More than any other part of the brain, the cerebral cortex makes us human. Through the electrical activity of the neuronal networks packed into the brain’s undulating outer surface we sense our environment, use and understand language, and separate good and evil. So, then, the biologist’s mantra, “form follows function,” means that when we learn about brain structure, we learn about our very nature.
Last March a team of scientists used a new and powerful scanner to peer into the cerebral cortex and other underlying structures with an unprecedented level of resolution. What they found surprised them: rather than an incomprehensible bundle of twists and turns, the basic structure of the brain is a simple, three-dimensional grid. The new discovery could guide neuroscientists as they study the brain’s form and function, and lead to new insights into the organizing principles of the brain.
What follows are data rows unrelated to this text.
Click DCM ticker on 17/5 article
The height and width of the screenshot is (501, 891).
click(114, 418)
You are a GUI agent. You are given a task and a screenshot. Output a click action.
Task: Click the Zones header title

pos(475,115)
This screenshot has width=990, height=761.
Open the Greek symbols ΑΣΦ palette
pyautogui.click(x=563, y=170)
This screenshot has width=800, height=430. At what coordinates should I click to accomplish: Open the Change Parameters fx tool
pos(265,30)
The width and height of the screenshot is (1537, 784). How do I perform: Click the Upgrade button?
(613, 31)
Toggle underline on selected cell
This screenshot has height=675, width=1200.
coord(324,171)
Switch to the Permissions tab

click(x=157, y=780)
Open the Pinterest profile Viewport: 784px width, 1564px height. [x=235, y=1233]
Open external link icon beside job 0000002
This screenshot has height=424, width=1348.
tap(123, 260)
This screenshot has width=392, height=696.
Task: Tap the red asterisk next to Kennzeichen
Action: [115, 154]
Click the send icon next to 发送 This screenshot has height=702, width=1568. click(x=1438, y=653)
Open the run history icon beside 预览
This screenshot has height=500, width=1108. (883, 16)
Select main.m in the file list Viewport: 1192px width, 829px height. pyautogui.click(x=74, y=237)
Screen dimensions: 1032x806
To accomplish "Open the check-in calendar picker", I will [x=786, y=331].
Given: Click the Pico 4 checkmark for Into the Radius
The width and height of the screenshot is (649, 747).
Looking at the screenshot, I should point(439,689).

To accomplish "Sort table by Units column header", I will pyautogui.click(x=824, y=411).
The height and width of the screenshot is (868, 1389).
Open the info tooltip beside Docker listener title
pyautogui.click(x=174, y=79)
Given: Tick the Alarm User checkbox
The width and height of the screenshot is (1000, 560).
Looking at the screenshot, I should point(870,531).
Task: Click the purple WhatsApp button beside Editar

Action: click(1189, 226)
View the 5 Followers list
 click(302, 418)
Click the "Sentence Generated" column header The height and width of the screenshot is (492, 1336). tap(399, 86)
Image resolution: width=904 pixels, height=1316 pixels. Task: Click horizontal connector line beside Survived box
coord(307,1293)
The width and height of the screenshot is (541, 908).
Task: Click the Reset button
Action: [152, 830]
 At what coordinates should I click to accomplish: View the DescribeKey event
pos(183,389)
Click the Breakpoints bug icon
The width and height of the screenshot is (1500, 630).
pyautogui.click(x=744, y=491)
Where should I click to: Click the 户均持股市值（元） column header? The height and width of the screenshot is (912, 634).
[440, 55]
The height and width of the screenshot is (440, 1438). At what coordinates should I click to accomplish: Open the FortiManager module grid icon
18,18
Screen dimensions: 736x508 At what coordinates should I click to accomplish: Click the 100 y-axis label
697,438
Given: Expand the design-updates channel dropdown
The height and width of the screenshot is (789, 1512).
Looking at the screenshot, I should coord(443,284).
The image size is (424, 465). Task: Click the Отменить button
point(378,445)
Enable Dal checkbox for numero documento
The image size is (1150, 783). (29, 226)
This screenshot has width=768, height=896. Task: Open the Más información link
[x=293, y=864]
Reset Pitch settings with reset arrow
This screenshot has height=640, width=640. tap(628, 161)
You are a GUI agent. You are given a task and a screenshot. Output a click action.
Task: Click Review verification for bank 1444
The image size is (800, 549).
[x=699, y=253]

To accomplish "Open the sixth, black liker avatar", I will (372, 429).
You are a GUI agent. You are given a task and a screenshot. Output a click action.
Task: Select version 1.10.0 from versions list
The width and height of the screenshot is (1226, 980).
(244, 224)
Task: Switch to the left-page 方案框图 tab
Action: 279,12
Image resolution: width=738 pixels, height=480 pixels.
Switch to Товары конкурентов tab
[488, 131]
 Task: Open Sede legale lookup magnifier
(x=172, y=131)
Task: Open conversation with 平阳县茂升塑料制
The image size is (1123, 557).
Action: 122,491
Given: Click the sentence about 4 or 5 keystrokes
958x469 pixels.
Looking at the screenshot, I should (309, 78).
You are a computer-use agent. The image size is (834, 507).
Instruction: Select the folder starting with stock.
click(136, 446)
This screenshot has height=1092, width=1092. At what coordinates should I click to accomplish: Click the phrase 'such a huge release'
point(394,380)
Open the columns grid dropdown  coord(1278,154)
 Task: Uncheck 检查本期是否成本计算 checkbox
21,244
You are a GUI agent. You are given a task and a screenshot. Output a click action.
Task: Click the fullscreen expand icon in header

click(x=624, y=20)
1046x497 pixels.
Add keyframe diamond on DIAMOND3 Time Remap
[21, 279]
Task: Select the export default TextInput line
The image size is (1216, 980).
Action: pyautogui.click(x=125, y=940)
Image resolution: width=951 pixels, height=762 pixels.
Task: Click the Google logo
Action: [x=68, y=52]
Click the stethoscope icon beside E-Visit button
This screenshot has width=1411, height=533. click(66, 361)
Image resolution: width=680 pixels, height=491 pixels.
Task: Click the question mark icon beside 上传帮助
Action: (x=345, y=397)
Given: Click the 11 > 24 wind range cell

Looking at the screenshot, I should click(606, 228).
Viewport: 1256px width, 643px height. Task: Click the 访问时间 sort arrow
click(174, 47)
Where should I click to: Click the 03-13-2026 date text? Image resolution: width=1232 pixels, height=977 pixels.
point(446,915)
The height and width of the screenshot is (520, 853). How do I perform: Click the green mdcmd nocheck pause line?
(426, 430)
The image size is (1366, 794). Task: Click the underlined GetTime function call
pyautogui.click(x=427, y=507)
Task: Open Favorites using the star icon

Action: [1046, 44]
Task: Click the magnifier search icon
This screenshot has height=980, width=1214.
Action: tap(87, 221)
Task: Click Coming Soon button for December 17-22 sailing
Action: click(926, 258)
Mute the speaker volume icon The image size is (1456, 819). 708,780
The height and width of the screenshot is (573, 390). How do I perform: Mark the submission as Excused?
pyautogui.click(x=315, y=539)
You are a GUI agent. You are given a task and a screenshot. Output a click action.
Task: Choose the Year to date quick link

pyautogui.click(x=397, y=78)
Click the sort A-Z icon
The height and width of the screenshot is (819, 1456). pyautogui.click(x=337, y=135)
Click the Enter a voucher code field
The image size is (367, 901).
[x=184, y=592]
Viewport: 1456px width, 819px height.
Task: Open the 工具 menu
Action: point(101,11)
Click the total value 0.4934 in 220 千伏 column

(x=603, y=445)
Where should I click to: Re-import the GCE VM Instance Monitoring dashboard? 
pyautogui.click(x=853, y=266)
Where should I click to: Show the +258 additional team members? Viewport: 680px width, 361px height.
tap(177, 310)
The grid structure was seen in our brains and those of our primate cousins as well. Scans were performed on the postmortem brain of four different monkey species – rhesus, marmoset, owl, and galago – as well as on the brains of living humans. Zooming in on major brain pathways they continually observed other pathways that crossed perpendicularly to form checkerboard-like, two-dimensional sheets. These 2D sheets stacked up alongside adjacent 2D sheets to form a 3D grid. And, it turns out, that the grid pattern is not only found in the cortex but is continuous with lower brain structures including centers for memory and emotion.